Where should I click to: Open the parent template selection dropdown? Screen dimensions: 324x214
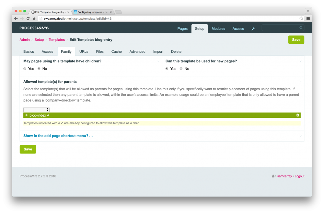pos(36,109)
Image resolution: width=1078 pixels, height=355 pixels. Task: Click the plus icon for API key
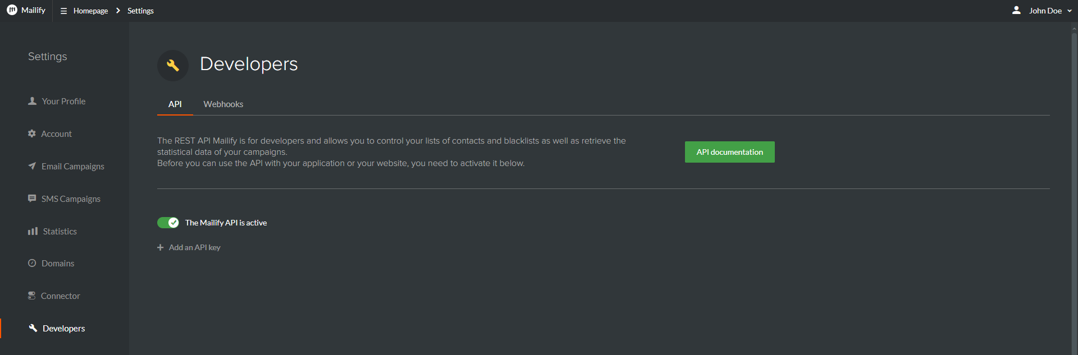[160, 247]
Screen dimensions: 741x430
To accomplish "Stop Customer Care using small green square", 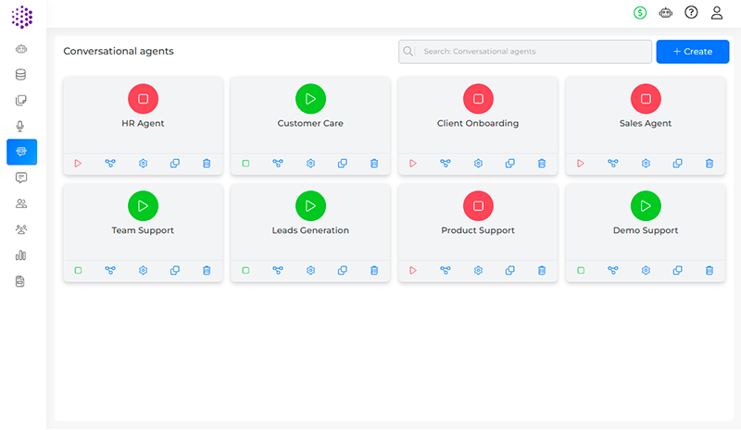I will 245,164.
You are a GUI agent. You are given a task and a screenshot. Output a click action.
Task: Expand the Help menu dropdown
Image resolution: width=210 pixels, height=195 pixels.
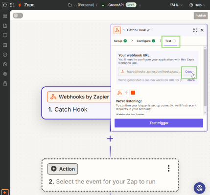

-------------------------

BRIEF — Give back an exact repeat of the lines from the top of the data through the line that holds "Screen dimensions: 741x430", both included, and omit pictures.

FINAL ANSWER —
Where should I click to: Open the parent template selection dropdown? Screen dimensions: 324x214
pos(36,109)
Image resolution: width=1078 pixels, height=355 pixels. Task: Click the plus icon for API key
[160, 247]
Screen dimensions: 741x430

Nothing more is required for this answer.